JOB A:
Answer these questions about the forum thread on updating a database with several threads:
(i) How many insert queries does the program currently run, and in roughly how long?
(ii) What is the database engine inside Access called?
(iii) According to the second reply, which resource do all threads share?
JOB B: In the records, reproduce verbatim the lines starting with the one that contains "Screen dimensions: 1568x481" and ending after the one that contains "(1138, 406)".

EXTRACT:
Will it be faster to use several threads to update the same database? - sql

I wrote a Java program to add and retrieve data from an MS Access. At present it goes sequentially through ~200K insert queries in ~3 minutes, which I think is slow. I plan to rewrite it using threads with 3-4 threads handling different parts of the hundred thousands records. I have a compound question:
Will this help speed up the program because of the divided workload or would it be the same because the threads still have to access the database sequentially?
What strategy do you think would speed up this process (except for query optimization which I already did in addition to using Java's preparedStatement)

Don't know. Without knowing more about what the bottle neck is I can't comment if it will make it faster. If the database is the limiter then chances are more threads will slow it down.
I would dump the access database to a flat file and then bulk load that file. Bulk loading allows for optimzations which are far, far faster than running multiple insert queries.

First, don't use Access. Move your data anywhere else -- SQL/Server -- MySQL -- anything. The DB engine inside access (called Jet) is pitifully slow. It's not a real database; it's for personal projects that involve small amounts of data. It doesn't scale at all.
Second, threads rarely help.
The JDBC-to-Database connection is a process-wide resource. All threads share the one connection.
"But wait," you say, "I'll create a unique Connection object in each thread."
Noble, but sometimes doomed to failure. Why? Operating System processing between your JVM and the database may involve a socket that's a single, process-wide resource, shared by all your threads.

DATA SUPPLIED:
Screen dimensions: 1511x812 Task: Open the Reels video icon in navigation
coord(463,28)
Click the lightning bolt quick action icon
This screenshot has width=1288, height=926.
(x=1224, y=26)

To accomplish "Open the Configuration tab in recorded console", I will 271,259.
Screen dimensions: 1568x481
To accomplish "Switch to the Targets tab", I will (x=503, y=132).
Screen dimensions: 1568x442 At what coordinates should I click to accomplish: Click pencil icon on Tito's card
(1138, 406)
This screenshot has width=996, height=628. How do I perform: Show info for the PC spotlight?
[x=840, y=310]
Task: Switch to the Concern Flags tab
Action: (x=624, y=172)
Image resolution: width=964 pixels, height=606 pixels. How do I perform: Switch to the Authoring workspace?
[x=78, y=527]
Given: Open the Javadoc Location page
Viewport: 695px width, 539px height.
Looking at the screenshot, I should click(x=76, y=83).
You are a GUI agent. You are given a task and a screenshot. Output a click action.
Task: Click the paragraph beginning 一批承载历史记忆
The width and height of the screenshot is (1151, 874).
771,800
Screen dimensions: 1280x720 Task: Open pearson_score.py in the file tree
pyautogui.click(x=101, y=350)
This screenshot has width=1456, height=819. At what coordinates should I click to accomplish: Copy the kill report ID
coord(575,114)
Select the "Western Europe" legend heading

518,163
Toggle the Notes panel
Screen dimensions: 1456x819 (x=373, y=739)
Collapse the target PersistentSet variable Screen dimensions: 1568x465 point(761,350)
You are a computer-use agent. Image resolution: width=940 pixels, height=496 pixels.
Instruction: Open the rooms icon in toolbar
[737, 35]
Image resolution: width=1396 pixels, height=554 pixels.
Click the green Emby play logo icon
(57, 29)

ANSWER A:
(i) About 200K insert queries in about 3 minutes.
(ii) Jet.
(iii) The JDBC-to-Database connection.

ANSWER B:
Screen dimensions: 1568x481
To accomplish "Switch to the Targets tab", I will (x=503, y=132).
Screen dimensions: 1568x442 At what coordinates should I click to accomplish: Click pencil icon on Tito's card
(1138, 406)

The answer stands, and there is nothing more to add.